Two weeks later police were involved in another episode about which Gary complained to the local court. He believed he had the boys through the Memorial Day weekend and didn't have to take them back to Suzy's house until Tuesday morning.
Suzy, however, said they should come home on Monday. Gary ignored her demand and took the boys to Marine World in Vallejo on Monday. Around noon while walking around the theme park, Gary got a call on his cell phone from a Pleasanton police officer, who told him that his ex-wife had accused him of violating a court order and wanted the kids returned to her. Gary denied any violation and the day passed without anyone being arrested.

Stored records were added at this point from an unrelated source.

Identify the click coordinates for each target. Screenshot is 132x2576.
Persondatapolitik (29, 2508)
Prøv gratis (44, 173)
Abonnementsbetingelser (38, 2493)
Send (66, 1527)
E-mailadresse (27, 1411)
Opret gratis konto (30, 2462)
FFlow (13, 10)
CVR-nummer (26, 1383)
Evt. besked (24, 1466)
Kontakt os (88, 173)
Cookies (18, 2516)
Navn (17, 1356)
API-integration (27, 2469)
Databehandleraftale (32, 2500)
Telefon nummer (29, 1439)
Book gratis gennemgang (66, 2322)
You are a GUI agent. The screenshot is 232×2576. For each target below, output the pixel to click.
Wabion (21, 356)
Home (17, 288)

But the boys were feeling stressed, too, especially Garrett. One day in class after an indoor recess, his teacher at Mohr Elementary took him out in the hallway after he'd thrown a fit. She asked him what was wrong. The ten-year-old boy reeled off a list of complaints, which the teacher included in a letter to Suzy. Garrett said that he wished things could be normal like when his mom and dad were still together; his dad always yelled at his brother and took their stepsister's side; all his counselors always said the same thing and no one ever believed him; and that he wanted to move with his mom but his dad wouldn't let him.
Meanwhile, the younger boy, Devlen, then eight, drew a picture -- which Suzy showed the court -- showing a dragon outside a castle surrounded by lava. Suzy said Devlen had told her the dragon was his dad and the lava represented his stepmother. They were guarding the castle where Devlen had been locked up.

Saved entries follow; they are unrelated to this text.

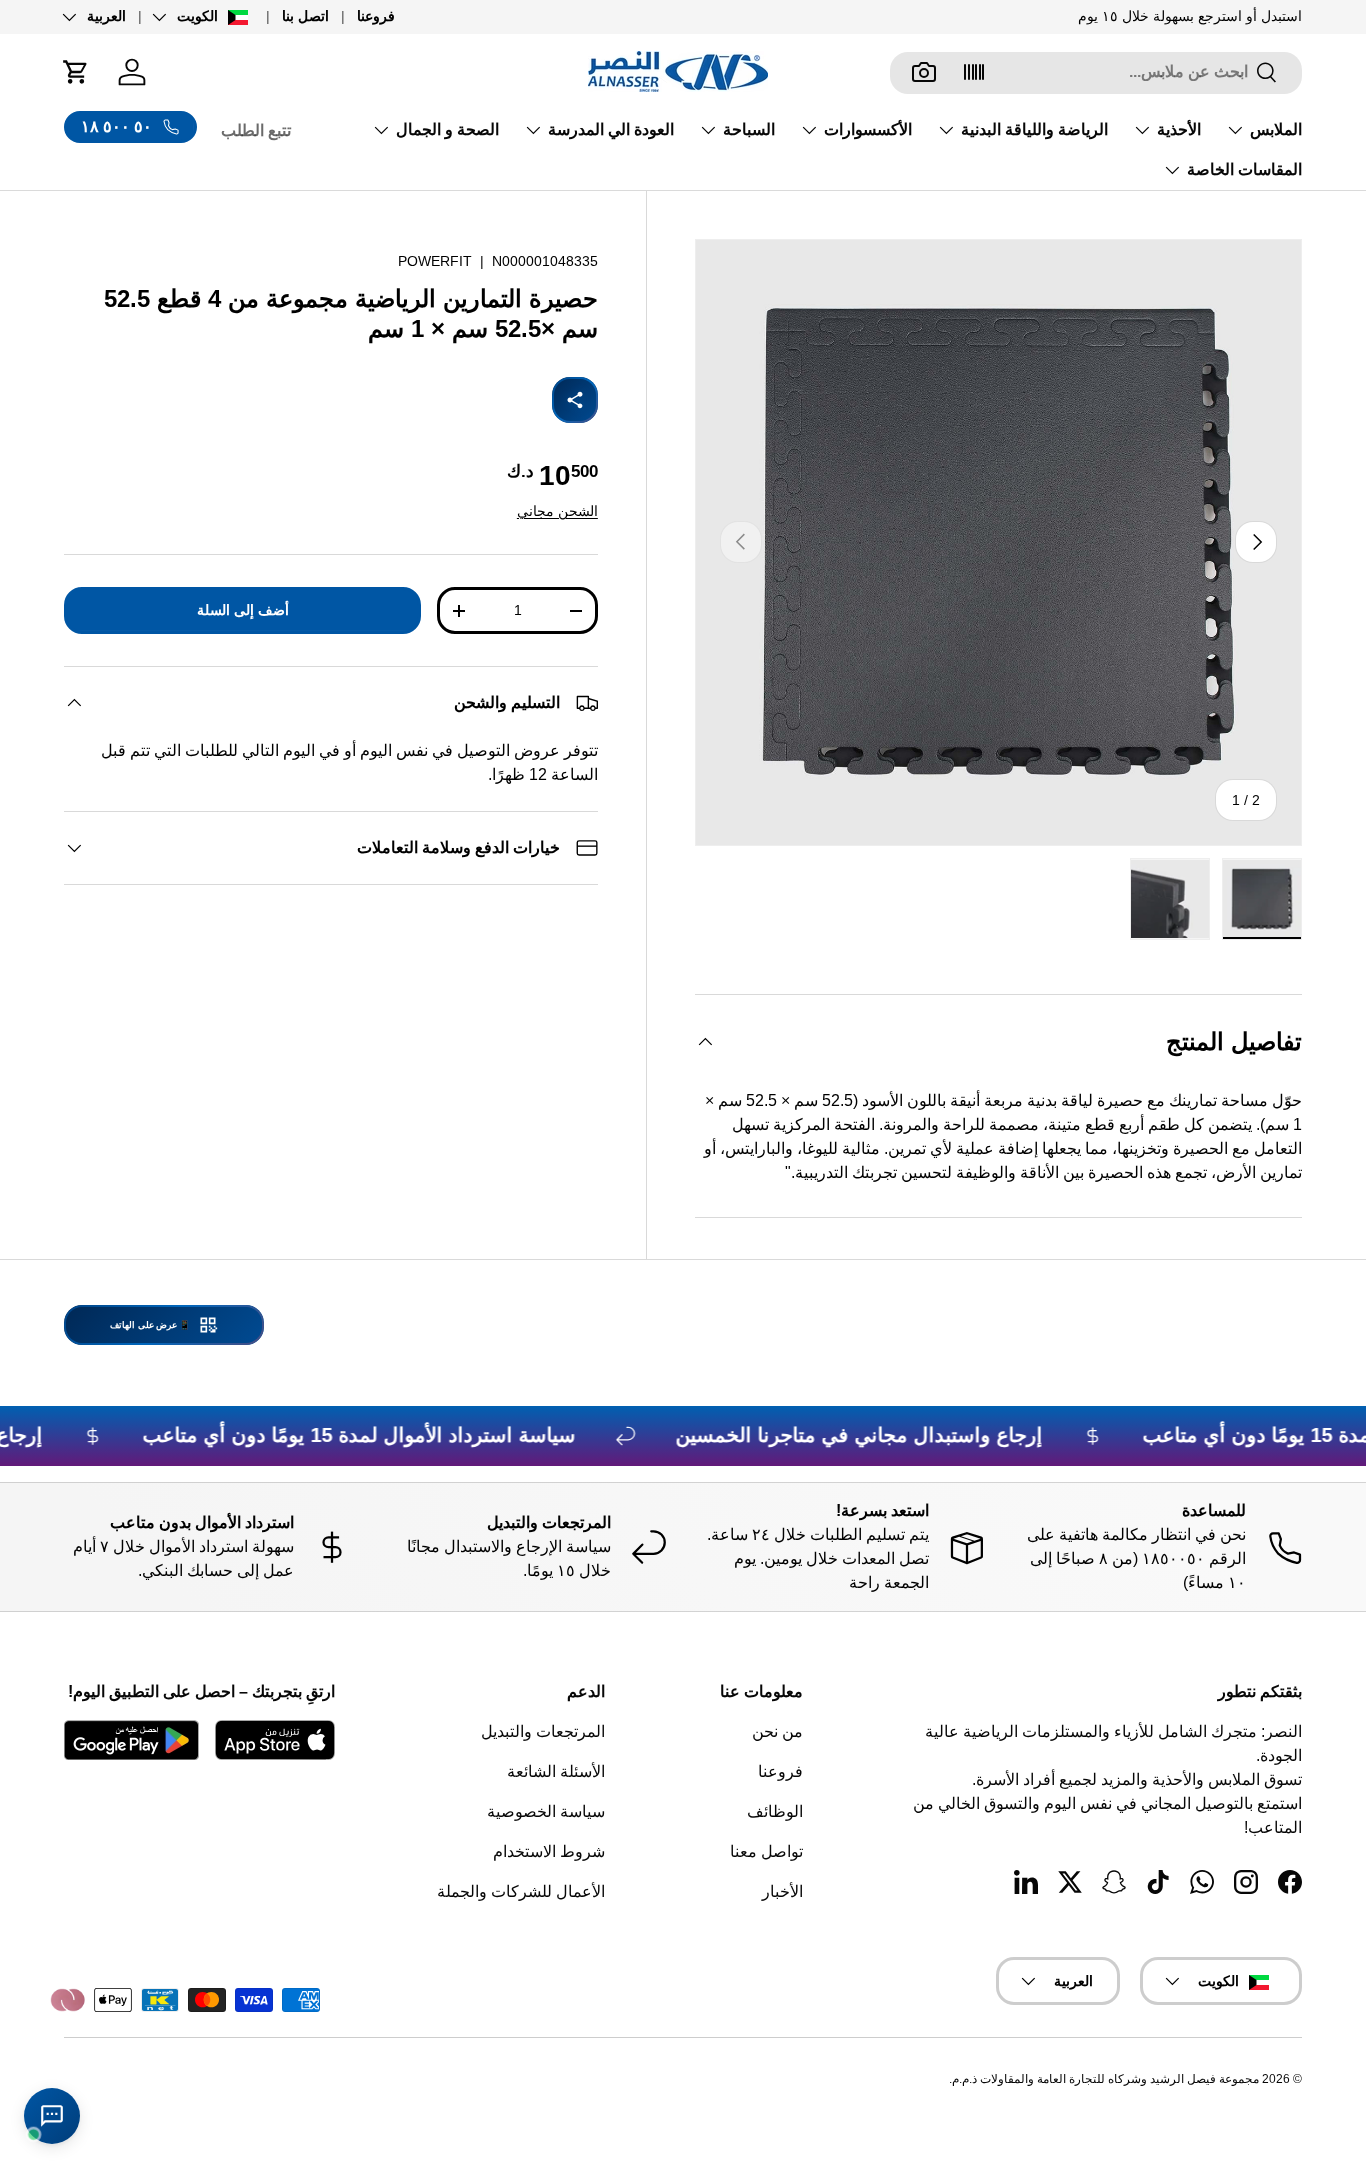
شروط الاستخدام (549, 1851)
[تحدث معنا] (52, 2116)
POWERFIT (435, 261)
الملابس (1276, 129)
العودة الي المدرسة (611, 129)
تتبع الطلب (256, 130)
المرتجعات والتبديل (543, 1731)
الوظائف (775, 1811)
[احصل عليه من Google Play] (131, 1740)
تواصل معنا (766, 1851)
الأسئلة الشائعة (556, 1771)
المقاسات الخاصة (1244, 169)
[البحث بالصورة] (924, 72)
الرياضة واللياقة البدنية (1034, 129)
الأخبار (782, 1891)
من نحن (777, 1731)
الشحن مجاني (557, 511)
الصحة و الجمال (447, 129)
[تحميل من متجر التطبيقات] (275, 1740)
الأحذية (1179, 129)
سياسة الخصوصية (546, 1811)
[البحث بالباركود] (974, 72)
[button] (76, 72)
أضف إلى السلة (243, 610)
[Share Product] (575, 400)
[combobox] (1096, 72)
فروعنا (376, 16)
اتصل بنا (305, 16)
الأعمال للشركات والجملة (521, 1891)
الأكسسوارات (868, 129)
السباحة (749, 129)
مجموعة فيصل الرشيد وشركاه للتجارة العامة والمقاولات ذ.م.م (1105, 2079)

By now, Suzy had given up on Ohio. Todd quit his job in Cleveland because of the situation at home and returned to the Bay Area, but they were renting a place in Pleasanton that Suzy's attorney describes as a dump. The couple kept looking for opportunities in more-affordable places. Eventually, another one came along: Todd was offered a job as fleet manager for a Toyota dealership near Phoenix. The Arizona job was even more lucrative than the Ohio one.